I will say, however, that I am sitting here on Friday afternoon (yeah for only 2 hours of class on Fridays!!!) completely braindead. I need to be studying, I need to be reviewing biochem from last semester, I need to be filling out worksheets. But I have decided it is bad for my health. Here's why: This morning was awesome. I slept in (7am) moseyed around getting ready, had breakfast and made it to class on time at 10:00am. I was sure my brain would be fresh, I studyed in the library during a break yesterday for 3 hours, and I took the night off catching up on Grey's Anatomy reruns. I got out my big cheif tablet and #2 pencil this morning, ready to take notes. While I felt I was rested, it seemed I was not. I could hear everything the professors were saying, and generally I think I pieced it together in my little budding veterinarian brain...but it seemed the sheer volume of major upper level material has pushed out all the space that my first grade material occupied. Things like basic spelling. You should see my notes from today, I seriously struggled--and had to write several times--words like "leaky" (my first attempt was leaquie) and "exclusionary" (ishcklution) I was seriously having a hard time just making letters.

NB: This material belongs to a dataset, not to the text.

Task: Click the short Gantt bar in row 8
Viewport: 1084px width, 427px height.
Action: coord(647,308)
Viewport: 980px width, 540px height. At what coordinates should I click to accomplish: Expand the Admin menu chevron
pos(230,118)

I would attempt to write a word and just sit there going...wait what does that start with. It was bad. Maybe my brain is just converting everything to latin?

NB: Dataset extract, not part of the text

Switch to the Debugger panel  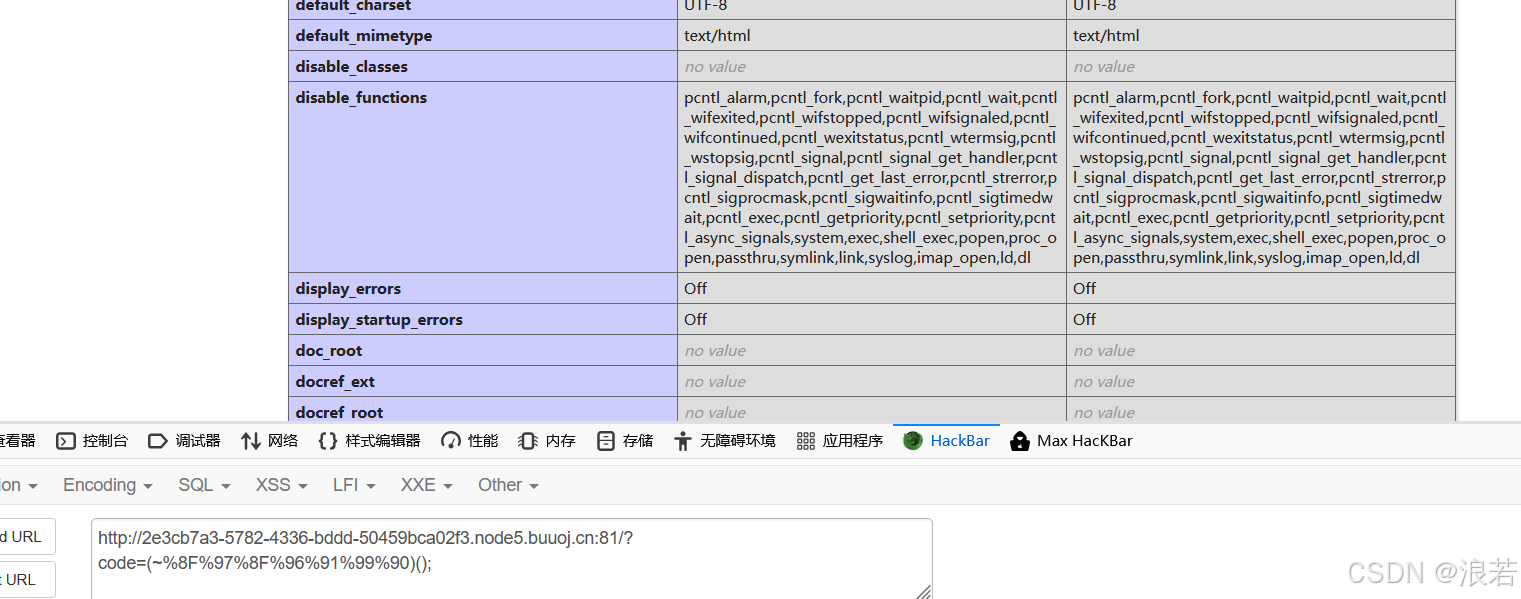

I feel like I have done an ok job with keeping up with the material this week, but I still have a LOT left to do tonight and tomorrow. My brain feels like it is actually sore, like that feeling you get when you have "outdone" yourself in a new excersise routine. Can lactic acid build up in the brain? Can that pass the blood brain barrier? And, the truth is, none of this information is exceptionally hard--yet. I can identify cells in a blood smear, but remembering that porcine erythrocytes are generally crenated, avian platlets are nucleated and called thrombocytes, llama erythrocytes are oval, and horse eosinophils have large granules and are more difficult to distinguish from neutrophils, and that horse RBC's generally demonstrate Rouleax...there is just not enough room. It's enough to make med school sound like a cake walk.

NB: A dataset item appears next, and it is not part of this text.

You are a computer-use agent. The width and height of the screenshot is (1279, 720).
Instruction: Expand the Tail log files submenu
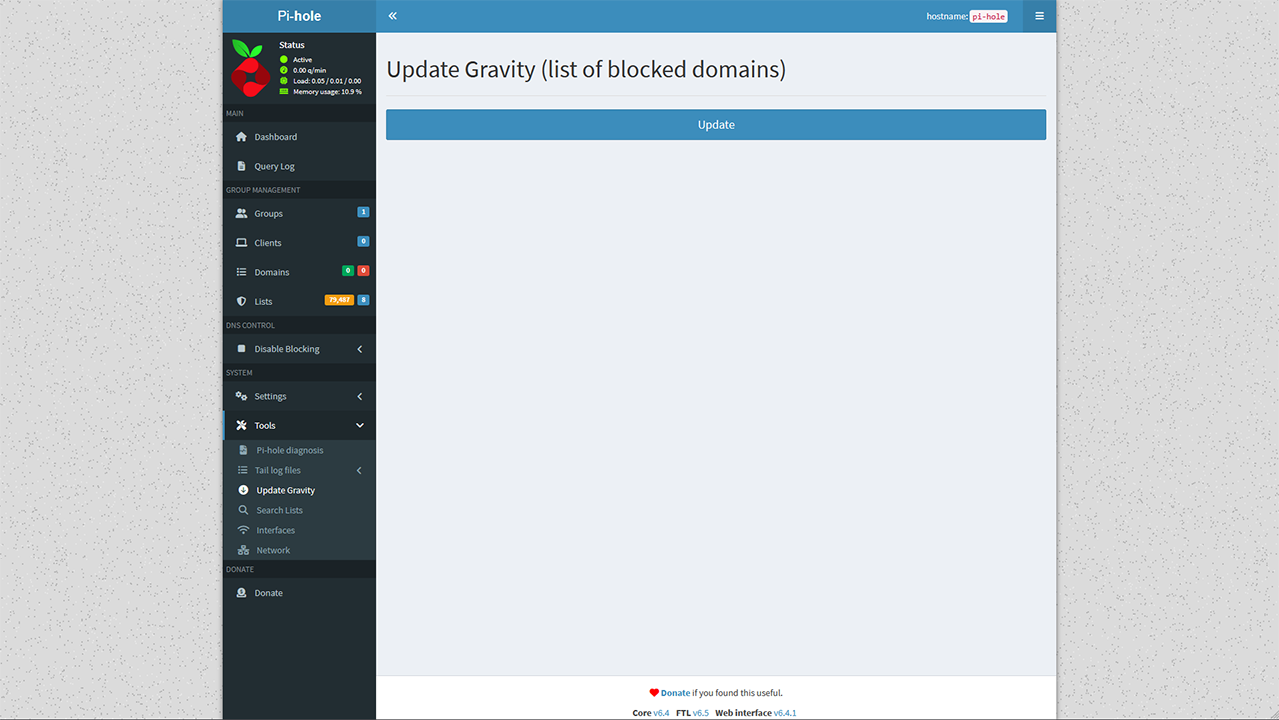click(359, 470)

I am tired, and I haven't even had a test yet. But, I am hoping like all routines, I will eventually get used to this, constant exahaustion (wow, that word took me three tries to spell, I'm still doing it). Maybe my brain will build endurance? Who knows. Right now I really need to get some studying done, but I really fear that if I try to manually shove any more information into my brain I will lose the space where basic speech, and involuntary muscle control are housed.